Updated May 15, 2026 · 8 min read

AI API pricing, all in one place

Live per-1M-token rates for every major LLM API in May 2026. Each provider page covers every tier, prompt-caching discount, batch pricing, context window, and four concrete cost scenarios you can copy into your finance model.

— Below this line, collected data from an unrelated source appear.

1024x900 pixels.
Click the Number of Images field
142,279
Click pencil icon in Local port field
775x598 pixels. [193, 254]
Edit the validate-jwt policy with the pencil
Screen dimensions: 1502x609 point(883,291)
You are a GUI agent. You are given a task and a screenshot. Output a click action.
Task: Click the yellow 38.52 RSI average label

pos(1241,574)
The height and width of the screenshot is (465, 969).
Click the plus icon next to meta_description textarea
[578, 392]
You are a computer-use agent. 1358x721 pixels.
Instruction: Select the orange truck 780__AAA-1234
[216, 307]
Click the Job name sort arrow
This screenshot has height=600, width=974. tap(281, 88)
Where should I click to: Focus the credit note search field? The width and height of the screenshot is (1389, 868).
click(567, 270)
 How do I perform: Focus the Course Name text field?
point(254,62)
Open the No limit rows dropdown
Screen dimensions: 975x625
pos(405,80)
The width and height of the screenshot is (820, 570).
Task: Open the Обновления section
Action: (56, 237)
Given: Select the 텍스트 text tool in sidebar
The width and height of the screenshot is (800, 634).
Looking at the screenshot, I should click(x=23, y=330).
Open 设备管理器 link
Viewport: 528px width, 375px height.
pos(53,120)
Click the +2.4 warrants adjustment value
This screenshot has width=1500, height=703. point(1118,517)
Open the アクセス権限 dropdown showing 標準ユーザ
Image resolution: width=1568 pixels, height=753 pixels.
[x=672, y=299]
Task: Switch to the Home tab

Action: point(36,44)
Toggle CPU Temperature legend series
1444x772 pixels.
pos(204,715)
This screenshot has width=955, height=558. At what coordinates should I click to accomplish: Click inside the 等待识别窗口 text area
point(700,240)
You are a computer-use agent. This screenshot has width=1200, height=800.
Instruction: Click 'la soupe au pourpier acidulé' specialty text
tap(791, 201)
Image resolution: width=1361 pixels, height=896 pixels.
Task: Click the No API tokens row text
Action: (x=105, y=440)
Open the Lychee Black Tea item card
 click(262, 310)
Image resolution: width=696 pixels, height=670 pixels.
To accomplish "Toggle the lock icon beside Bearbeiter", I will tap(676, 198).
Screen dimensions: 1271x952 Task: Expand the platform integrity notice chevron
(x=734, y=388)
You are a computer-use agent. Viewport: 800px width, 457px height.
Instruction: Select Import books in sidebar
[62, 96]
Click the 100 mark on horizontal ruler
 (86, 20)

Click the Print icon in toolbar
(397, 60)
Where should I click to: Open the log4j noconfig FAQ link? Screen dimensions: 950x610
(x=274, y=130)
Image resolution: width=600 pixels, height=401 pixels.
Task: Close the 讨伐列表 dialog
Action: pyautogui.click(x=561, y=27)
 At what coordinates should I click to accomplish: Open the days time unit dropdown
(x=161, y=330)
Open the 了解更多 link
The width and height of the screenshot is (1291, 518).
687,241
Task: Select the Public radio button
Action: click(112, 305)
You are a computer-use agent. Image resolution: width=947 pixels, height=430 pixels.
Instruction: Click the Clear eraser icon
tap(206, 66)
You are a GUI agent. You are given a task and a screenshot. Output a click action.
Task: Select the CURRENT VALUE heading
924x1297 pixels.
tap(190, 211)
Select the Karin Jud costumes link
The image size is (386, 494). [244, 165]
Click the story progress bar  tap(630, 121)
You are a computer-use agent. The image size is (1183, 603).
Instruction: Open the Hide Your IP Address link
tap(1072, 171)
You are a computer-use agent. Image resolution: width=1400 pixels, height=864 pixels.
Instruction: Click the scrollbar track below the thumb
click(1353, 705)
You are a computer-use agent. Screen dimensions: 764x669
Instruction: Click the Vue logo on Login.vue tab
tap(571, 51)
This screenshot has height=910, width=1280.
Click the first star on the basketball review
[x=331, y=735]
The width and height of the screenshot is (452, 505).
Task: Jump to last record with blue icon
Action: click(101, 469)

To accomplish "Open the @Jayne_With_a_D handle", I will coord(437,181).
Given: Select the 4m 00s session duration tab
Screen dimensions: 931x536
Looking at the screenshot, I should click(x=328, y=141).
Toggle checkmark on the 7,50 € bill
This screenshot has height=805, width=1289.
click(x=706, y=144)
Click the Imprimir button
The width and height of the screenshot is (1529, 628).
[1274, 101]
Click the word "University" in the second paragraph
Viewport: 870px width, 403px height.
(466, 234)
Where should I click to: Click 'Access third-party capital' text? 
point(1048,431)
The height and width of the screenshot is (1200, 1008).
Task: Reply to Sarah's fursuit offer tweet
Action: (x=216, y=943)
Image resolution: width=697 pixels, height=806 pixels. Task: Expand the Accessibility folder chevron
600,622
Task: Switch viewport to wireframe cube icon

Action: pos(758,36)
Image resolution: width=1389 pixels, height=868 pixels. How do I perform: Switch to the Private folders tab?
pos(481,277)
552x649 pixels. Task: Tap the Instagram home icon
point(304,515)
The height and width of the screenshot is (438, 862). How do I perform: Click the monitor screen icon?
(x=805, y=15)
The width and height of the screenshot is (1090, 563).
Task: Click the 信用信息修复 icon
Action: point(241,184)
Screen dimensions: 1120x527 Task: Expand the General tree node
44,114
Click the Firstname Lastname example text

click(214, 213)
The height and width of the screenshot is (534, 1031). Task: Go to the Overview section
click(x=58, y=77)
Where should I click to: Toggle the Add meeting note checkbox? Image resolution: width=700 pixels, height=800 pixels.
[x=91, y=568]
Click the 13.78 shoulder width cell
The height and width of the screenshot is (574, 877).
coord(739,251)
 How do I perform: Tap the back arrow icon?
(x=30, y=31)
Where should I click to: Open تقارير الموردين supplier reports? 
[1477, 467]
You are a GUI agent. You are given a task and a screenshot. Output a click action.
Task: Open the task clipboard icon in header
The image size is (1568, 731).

How to read 2026 LLM pricing

Every major provider now offers three or four model tiers per generation, with a roughly 10× price spread between the smallest and the flagship. The headline number. "per 1M tokens", is only the starting point. The realised cost on production workloads depends on three multipliers stacked on top:

TierApproximate price rangeProduction fit
Frontier (Opus / Pro / Gemini Pro)$3-30 input · $10-180 output per 1MHardest reasoning, novel code, agentic planning
Workhorse (Sonnet / GPT-5.5 / Gemini 3.0)$1-5 input · $5-30 output per 1MProduction default for most workloads
Small (Haiku / mini / Flash / DeepSeek V4)$0.10-1 input · $0.25-4 output per 1MHigh-volume classification, extraction, routing
Nano / Open Flash<$0.20 input · <$0.50 output per 1MExtreme throughput, simple structured output

Multiplier 1: prompt caching. Every major provider now offers a discount of 75-90% on the cached prefix of a request when the same tokens are reused within a TTL window. For workloads that share a system prompt or pass the same codebase repeatedly (most coding agents, most RAG chat apps), the cached input price is the right number to plan against; not the headline rate.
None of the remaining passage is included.